Passage:
[Start]
Introduction

We are interested in computing the modular reduction of $x^N$ by a polynomial $p(x)$ over GF2, where $N$ is a potentially huge integer.

Let $P(x)$ be a nonzero polynomial of degree $n$ over $\mathbb{F}_2$.

Any other polynomial $h(x)$ over $\mathbb{F}_2$ can be decomposed as:

$$ h(x) = q(x) P(x) + r(x), $$

where $q(x)$ is the quotient polynomial, and $r(x)$ is the remainder polynomial with degree less than $n$.

We say that $r(x)$ is the modular reduction of $h(x)$ by $P(x)$

$$ r(x) = h(x) \mid {P(x)}. $$

The Polynomial $x^N$

The simplest, single-term polynomial $h(x) = x^N$ is of particular importance, especially for cases where $N \gg 1$.

This is because some numerical algorithms have a critical iteration step that can formally be written as:

$$ \mathbf{v} \gets M \cdot \mathbf{v}, $$

where $\mathbf{v}$ is a bit-vector bucket of $n$ bits and $M$ is an $n \times n$ bit-matrix.

For example, many well-known random number generators can be cast into this form, where a state vector $\mathbf{v}$ is advanced at each step before it is reduced to the following random number. We note in passing that the generator is unlikely to be coded as matrix-vector multiply in GF(2) — $M$ It is typically rather sparse and special so that the iteration can be carried out much more efficiently by other means. Nevertheless, the mathematical analysis of the generator will depend on the structure of $M$.

Now you want to jump very far ahead in a random number stream. This lets one start a parallel thread of computation using the same set of random numbers but so far ahead that there is no danger of overlaps. To jump $N$ steps ahead where $N \gg 1$ we need to compute

$$ M^N \cdot \mathbf{v}. $$

Even if $M$ is sparse and special; there usually is no easy way to compute $M^N$.
[End]
Short exercise 1: Output the passage on modular reduction over GF2 word for word, beginning at the words "We say that" and stopping after "an $n \times n$ bit-matrix.".
Short exercise 2: In the Introduction section of the passage on modular reduction over GF2, which polynomials are named as a letter followed by (x)? List every one.
Short exercise 3: Translate this sentence from the passage on modular reduction over GF2 into Spanish: "This lets one start a parallel thread of computation using the same set of random numbers but so far ahead that there is no danger of overlaps."

Dataset extract:
[Start]
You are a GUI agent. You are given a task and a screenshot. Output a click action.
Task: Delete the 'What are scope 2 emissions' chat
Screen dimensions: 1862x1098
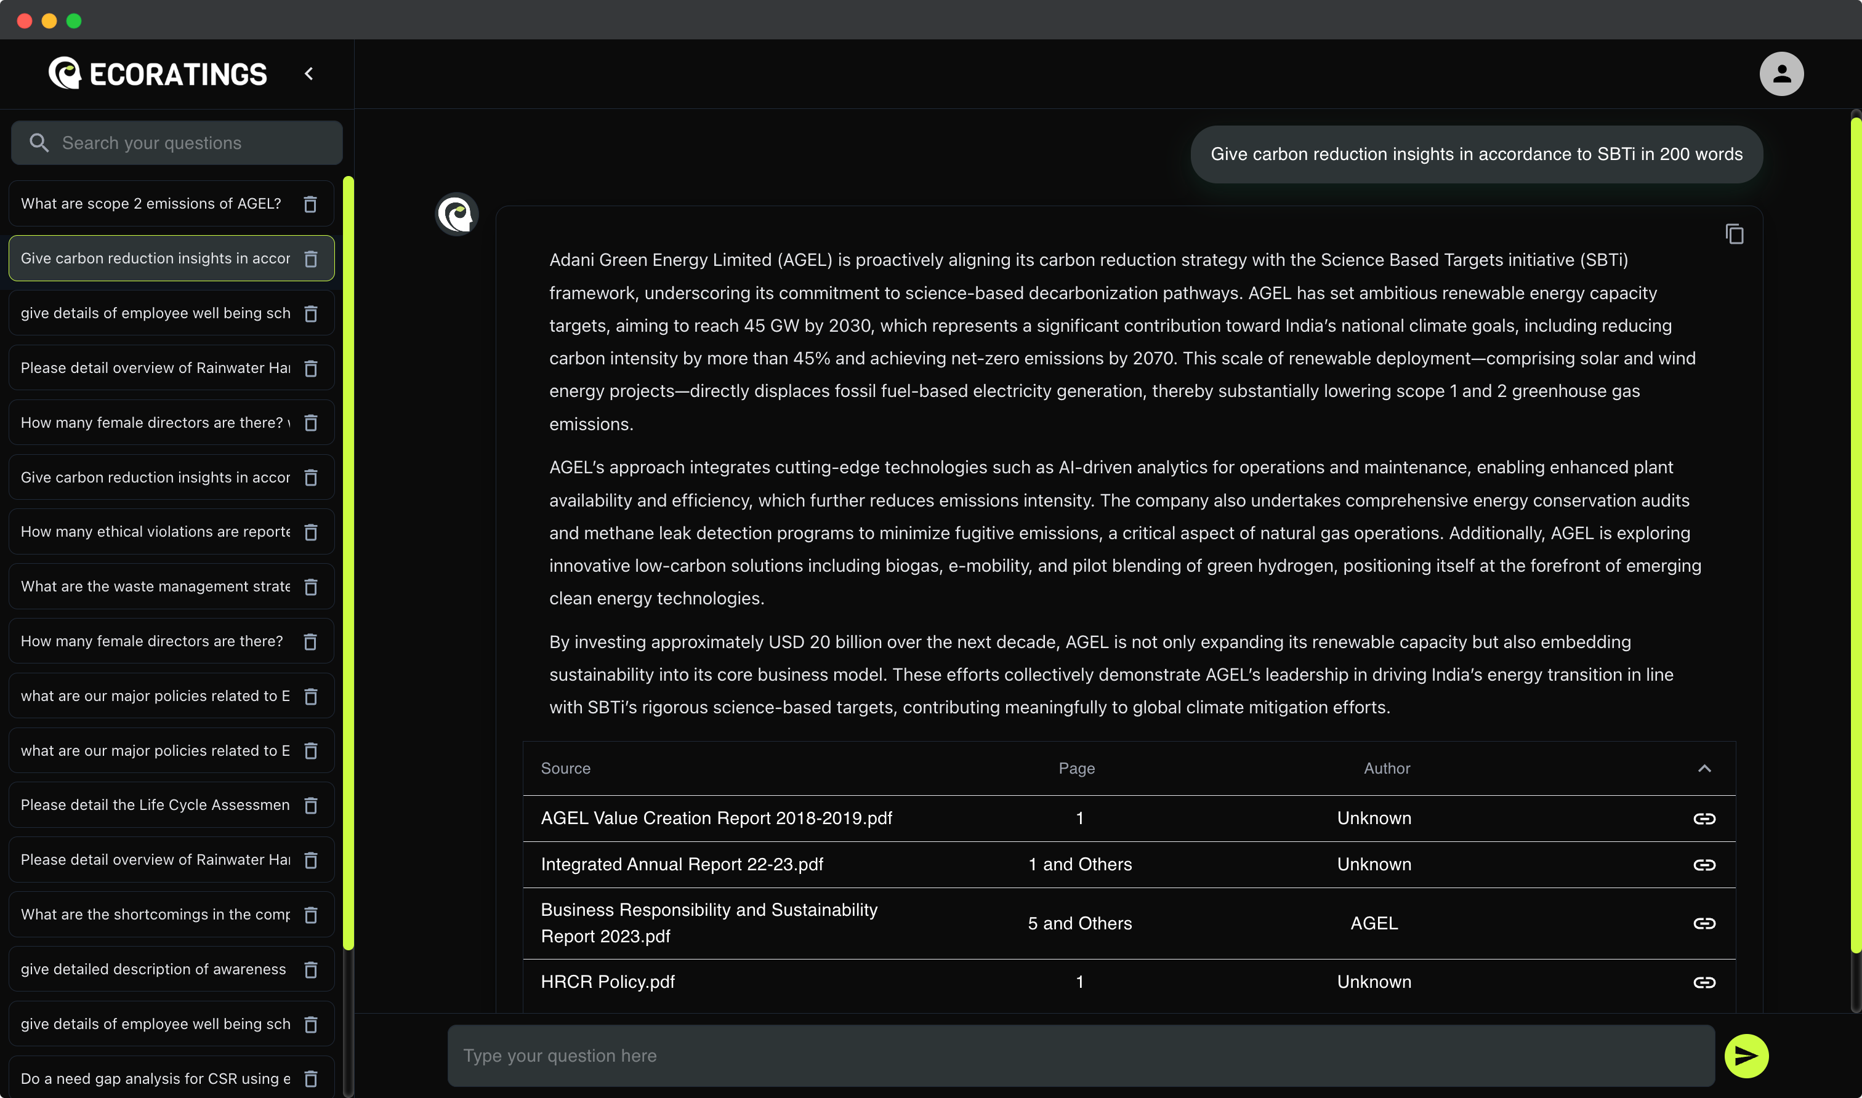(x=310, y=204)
[End]
Correct answer 1:
We say that $r(x)$ is the modular reduction of $h(x)$ by $P(x)$

$$ r(x) = h(x) \mid {P(x)}. $$

The Polynomial $x^N$

The simplest, single-term polynomial $h(x) = x^N$ is of particular importance, especially for cases where $N \gg 1$.

This is because some numerical algorithms have a critical iteration step that can formally be written as:

$$ \mathbf{v} \gets M \cdot \mathbf{v}, $$

where $\mathbf{v}$ is a bit-vector bucket of $n$ bits and $M$ is an $n \times n$ bit-matrix.

Correct answer 2:
p(x)
P(x)
h(x)
q(x)
r(x)

Correct answer 3: Esto permite iniciar un hilo de cálculo paralelo que use el mismo conjunto de números aleatorios, pero tan adelantado que no haya peligro de solapamientos.